Voting has also been postponed until 6 September in another 54 constituencies around the country, with the electoral board citing defects in the ballot papers.
In total, 78 of the 547 constituencies will not vote, the Reuters news agency reports, quoting the electoral board which cited logistical and security problems.
Ethnic violence has increased in several regions since Prime Minister Abiy came to power. There are fears that this could undermine the poll.
As well as Tigray, federal forces are battling an insurgency in Oromia and quelling ethnic attacks in Amhara. In the western Benishangul-Gumuz region, fighting over land and resources has led to the death of hundreds since last year.
The elections have led to increased tension over disputed border areas between the different regions, which currently hold a lot of power in Ethiopia’s federal system.
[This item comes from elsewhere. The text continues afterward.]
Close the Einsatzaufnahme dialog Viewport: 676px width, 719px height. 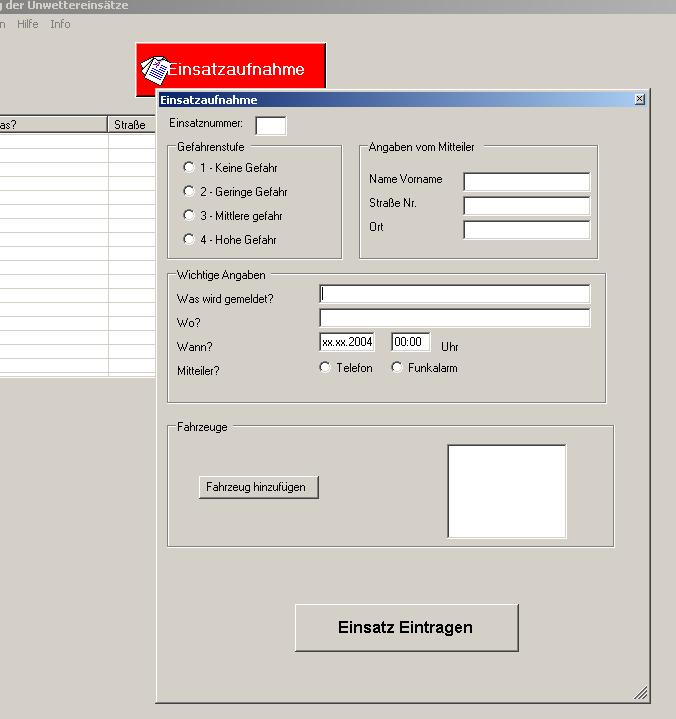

The electoral body in February raised concerns over a lack of security in 98 constituencies and accused some regional governments – including those of Oromia and Amhara – of not providing enough security.
Will it be free and fair?
In May, the EU withdrew its Electoral Observation Mission citing a “lack of agreement on key parameters”.
It accused the Ethiopian authorities of not giving assurances on the independence of the mission and refusing to let them import communication systems for their security.
The Ethiopian foreign ministry said the EU’s decision was “neither essential nor necessary to certify the credibility of an election”.
A group of US Senators last month called for the elections to be postponed because of ongoing security problems.
The election board responded by saying they were trying to hold the elections in accordance with Ethiopia’s laws and international standards.
It acknowledged that “shortfalls are inevitable”, with chairperson Birtukan Midekssa saying any major reforms now could “imperil the overall integrity, credibility, inclusivity and timeliness of the electoral process”.
Officials say more than 31 million voters have registered to vote out of about 50 million potential voters.
Under the initial election schedule, preliminary results from constituencies were to be announced within five days from the day of the election, while final certified results were to be announced within 23 days.